Hacker News new | ask | show | jobs
by nyrikki 205 days ago
I am running a container on an old 7700k with a 1080ti that gives me vscode completions with rag with similar latency and enough accuracy to be useful for boilerplate etc…

That is something I would possibly pay for but as the failures on complex tasks are so expensive, this seems to be a major use case and will just be a commodity.

Creating the scaffolding for a jwt token or other similar tasks will be a race to the bottom IMHO although valuable and tractable.

IMHO they are going to have to find ways to build a mote, and what these tools are really bad at is the problem domains that make your code valuable.

Basically anything that can be vibe coded can be trivially duplicated and the big companies will just kill off the small guys who are required to pay the bills.

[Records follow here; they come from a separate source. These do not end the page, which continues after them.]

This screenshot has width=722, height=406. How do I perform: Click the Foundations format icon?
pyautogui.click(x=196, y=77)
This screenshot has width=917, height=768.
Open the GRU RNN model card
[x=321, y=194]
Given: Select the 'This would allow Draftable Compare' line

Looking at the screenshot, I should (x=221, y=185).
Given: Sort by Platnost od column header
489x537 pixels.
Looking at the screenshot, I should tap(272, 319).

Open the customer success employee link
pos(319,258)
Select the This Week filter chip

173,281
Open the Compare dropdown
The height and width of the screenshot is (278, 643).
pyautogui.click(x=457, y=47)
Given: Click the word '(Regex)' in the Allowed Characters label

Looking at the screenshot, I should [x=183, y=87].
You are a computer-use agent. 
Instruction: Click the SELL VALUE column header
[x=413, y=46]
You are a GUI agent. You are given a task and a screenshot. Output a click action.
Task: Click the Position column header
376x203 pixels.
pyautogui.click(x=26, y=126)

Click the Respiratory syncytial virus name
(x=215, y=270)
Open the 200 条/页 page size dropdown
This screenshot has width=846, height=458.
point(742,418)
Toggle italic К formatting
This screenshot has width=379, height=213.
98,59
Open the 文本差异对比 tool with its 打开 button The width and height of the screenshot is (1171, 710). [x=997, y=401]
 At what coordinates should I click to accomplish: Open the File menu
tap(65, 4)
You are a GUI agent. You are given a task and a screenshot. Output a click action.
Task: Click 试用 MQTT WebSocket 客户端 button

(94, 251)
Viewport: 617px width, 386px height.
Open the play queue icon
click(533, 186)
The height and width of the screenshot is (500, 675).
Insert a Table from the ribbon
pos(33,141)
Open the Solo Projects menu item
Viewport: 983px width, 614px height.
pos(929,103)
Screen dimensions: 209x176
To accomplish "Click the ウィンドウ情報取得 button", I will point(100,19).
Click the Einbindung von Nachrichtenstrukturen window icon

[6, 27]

Something like surveillance capitalism will need to be found to generate revenue needed for the scale of Microsoft etc…

2 comments

Given how every CPU vendor seems to push for some kind of NPU, local running models will probably be far more common in next 5 years. And convincing everyone to pay subscription for very minimal improvements in functionality gonna be hard.
The NPUs integrated into CPU SoCs are very small compared to even integrated GPUs, much less discrete or datacenter GPUs.

NPUs seem to be targeted towards running tiny ML models at very low power, not running large AI models.

Have you documented your VSCode setup somewhere? I've been looking to implement something like that. Does your setup provide next edit suggestions too?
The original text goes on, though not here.